Le commissaire européen au Commerce, l’Irlandais Phil Hogan, va-t-il être la première victime politique de la pandémie de nouveau coronavirus ? En Irlande même, la pression est forte pour qu’il soit viré de son poste pour ne pas avoir respecté les mesures de sécurité sanitaires parmi les plus strictes de l’Union, trois comtés étant même de nouveau en confinement depuis le 7 août. L’homme refuse en tout cas vigoureusement de démissionner : son sort est désormais entre les mains d’Ursula von der Leyen, la présidente de la Commission, qui devrait trancher d’ici peu.
Oireachtas Golf Society
Les faits auraient été totalement anodins dans une autre réalité. En vacances en Irlande, l’ancien député et ministre a participé le mercredi 19 août, avec 81 autres invités, à un dîner de gala dans un hôtel de Clifden, dans le comté de Galway pour célébrer le cinquantième anniversaire de l’Oireachtas Golf Society, le club de golf du Parlement. Or la veille de cet évènement, le gouvernement irlandais a interdit les rassemblements en espace fermé de plus de 15 personnes (contre 50 depuis juin). En outre, à l’intérieur de l’hôtel, des vidéos ont montré que la distanciation physique et le port du masque n’étaient pas respectés par une partie des invités. Pour ne rien arranger, la police a révélé avoir arrêté le commissaire le 17 août, alors qu’il se rendait dans le comté de Galway en venant de Kilkenny, parce qu’il téléphonait au volant de sa voiture. Et comble du comble, le commissaire a fini par admettre s’être arrêté brièvement dans sa maison du comté de Kildare pour récupérer des documents ce qu’il n’aurait pas dû faire puisque la région venait d’être replacée en confinement…
Les Irlandais, qui subissent des restrictions de libertés sans précédent depuis le mois de mars, ont très mal pris la chose et c’est un euphémisme.
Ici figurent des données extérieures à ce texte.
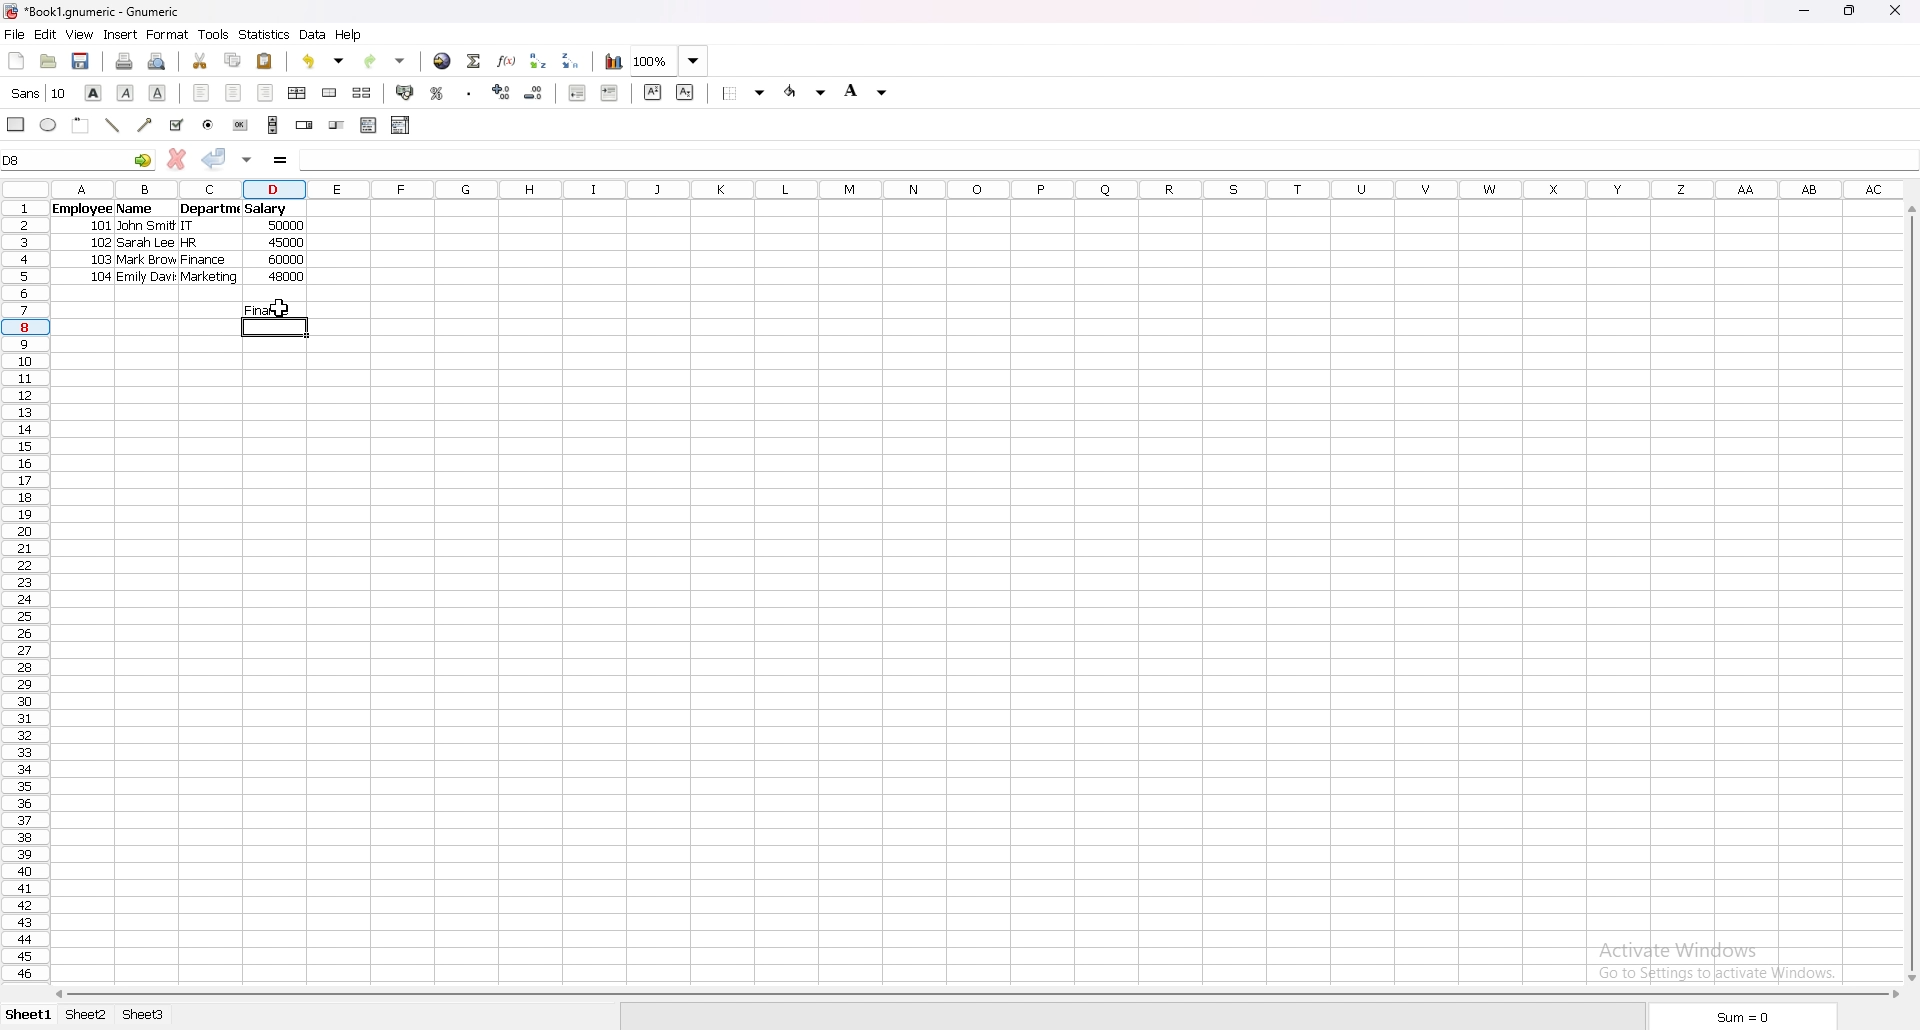 This screenshot has width=1920, height=1030. Describe the element at coordinates (49, 61) in the screenshot. I see `open` at that location.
La tempête a emporté plusieurs personnalités, dont le ministre de l’Agriculture, Dara Calleary, et le vice-président du Sénat, Jerry Buttimer. D’autres ont présenté des excuses, à l’image d’un juge de la Cour suprême ou de Phil Hogan : «Je me rends parfaitement compte du stress, du risque et de l’offense inutiles causés au peuple irlandais en participant à un tel évènement à un moment aussi difficile pour tous et j’en suis extrêmement désolé», a-t-il expliqué sur Twitter ce week-end. Il affirme avoir «assisté au dîner de l’Oireachtas Golf Society mercredi après avoir clairement compris que les organisateurs et l’hôtel en question avaient reçu l’assurance (de la Fédération des hôtels irlandais) que les dispositifs mis en place étaient en conformité avec les recommandations du gouvernement», ce qui n’était pas le cas. Des excuses jugées «tardives» par le porte-parole du gouvernement.
«Prendre ses responsabilités»
Phil Hogan, avant de regagner Bruxelles dimanche, a rencontré le Premier ministre irlandais, Michaël Martin, et le vice-premier ministre, Leo Varadkar, qui dirige le Fine Gael, son parti. Les deux hommes lui ont «demandé de prendre ses responsabilités» et de poursuivre ses réflexions sur son avenir sans exiger formellement sa démission, ce qu'ils ne peuvent faire, un commissaire étant indépendant de l'Etat qui l'a nommé. La Commission a pris cette infraction aux règles de sécurité sanitaire au sérieux et a demandé, lundi, au commissaire chargé du Commerce un rapport complet sur ses activités en Irlande : «Il est important que les faits soient établis en détail pour parfaitement évaluer la situation», a expliqué une porte-parole de l'exécutif communautaire. Remis mardi après-midi, le document explique en détail tous les mouvements du commissaire et pourquoi il estime ne pas avoir violé les règles en vigueur.
L'affaire, un rien clochemerlesque, personne ne pouvant se vanter de maîtriser toutes les règles sanitaires qui varient d'un pays et d'une région à l'autre, va-t-elle faire tomber le puissant commissaire au Commerce ? Son départ compliquerait la tâche de Von der Leyen à quatre mois de la fin de négociations commerciales très mal engagées avec le Royaume-Uni et alors que les accords de libre-échange sont de plus en plus contestés par les Etats membres eux-mêmes. Surtout, Dublin perdrait ce poste influent, l'Irlandais qui serait nommé à la place du capé Phil Hogan qui a été commissaire à l'agriculture de 2014 à 2019 ayant peu de chances de reprendre ses fonctions. La présidente de la Commission va donc y réfléchir à deux fois avant de virer Hogan, elle qui a déjà saboté sa candidature à la tête de l'Organisation mondiale du commerce (OMC) afin de ne pas désorganiser son collège.